While hiking the entirety of the Appalachian Trail, Clark told me that he came upon a group of retirement-age female trail maintainers just outside of the Great Smoky Mountains National Park. They were smoking cigars. The gnats were thick and aggressive in the area, but the women were mostly spared thanks to the smoke shrouding them.

“It was quite a scene,” he said.

Clark was not as imperturbable as Hilleary, though. He feels he is fighting back with his apparel and spray defenses. But, he said, “I’m not angry. I’m defiant. There’s a difference.”

So, I’m going to try some of his defiance mixed with some of Mendoza’s acceptance along with a concerted effort to mimic Hilleary’s ability to autonomically brush gnats away and, of course, the cigars. 

I’m also going to buy this expensive chemical spray I just found online that claims to neuter the gnat larva and effectively wipe out future generations of the gnat communities living in my yard.

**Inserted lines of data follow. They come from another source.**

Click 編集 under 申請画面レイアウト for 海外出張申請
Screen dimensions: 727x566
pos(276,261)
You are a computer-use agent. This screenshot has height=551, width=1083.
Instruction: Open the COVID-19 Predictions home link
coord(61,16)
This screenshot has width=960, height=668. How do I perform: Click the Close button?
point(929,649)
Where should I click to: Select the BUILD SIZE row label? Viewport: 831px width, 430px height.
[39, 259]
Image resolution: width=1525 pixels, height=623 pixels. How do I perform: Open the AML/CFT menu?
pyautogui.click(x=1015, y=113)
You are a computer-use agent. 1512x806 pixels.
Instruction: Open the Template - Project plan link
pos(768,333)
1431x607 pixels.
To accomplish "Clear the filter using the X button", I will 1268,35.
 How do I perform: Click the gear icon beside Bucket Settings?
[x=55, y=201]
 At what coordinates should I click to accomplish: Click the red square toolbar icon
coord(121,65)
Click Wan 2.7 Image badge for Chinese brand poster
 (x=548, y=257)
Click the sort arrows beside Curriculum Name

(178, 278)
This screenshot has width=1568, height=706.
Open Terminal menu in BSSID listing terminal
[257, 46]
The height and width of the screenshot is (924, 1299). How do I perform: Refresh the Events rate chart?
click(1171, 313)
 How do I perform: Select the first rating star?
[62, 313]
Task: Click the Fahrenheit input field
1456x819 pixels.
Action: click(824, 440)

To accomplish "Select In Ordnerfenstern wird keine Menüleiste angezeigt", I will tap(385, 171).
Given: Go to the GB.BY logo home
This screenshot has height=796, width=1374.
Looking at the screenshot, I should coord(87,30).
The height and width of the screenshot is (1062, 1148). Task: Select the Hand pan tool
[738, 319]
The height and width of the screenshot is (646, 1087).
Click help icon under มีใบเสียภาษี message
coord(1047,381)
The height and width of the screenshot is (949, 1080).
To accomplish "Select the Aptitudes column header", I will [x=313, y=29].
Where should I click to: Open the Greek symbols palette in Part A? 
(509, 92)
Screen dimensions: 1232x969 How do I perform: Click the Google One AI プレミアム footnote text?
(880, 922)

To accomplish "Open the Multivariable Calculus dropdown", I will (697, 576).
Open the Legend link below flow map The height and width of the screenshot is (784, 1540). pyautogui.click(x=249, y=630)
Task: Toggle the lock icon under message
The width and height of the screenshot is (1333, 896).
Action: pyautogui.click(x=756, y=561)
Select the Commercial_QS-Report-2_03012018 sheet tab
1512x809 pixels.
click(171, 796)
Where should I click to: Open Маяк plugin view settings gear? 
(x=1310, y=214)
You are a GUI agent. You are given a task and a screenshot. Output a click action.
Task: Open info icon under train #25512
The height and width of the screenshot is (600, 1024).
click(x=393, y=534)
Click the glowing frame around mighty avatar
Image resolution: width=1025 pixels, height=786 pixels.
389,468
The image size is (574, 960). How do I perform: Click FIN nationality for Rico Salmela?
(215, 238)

And I’m also picking up some more traditional pesticide that just straight up kills the existing gnats. 

So, I’m editing the Serenity Prayer a bit when it comes to our gnats: “God, grant me the serenity to accept the gnats I cannot kill; the courage to kill the gnats I can; and the wisdom to know the difference between the chemicals that don’t kill every gnat and those that do.”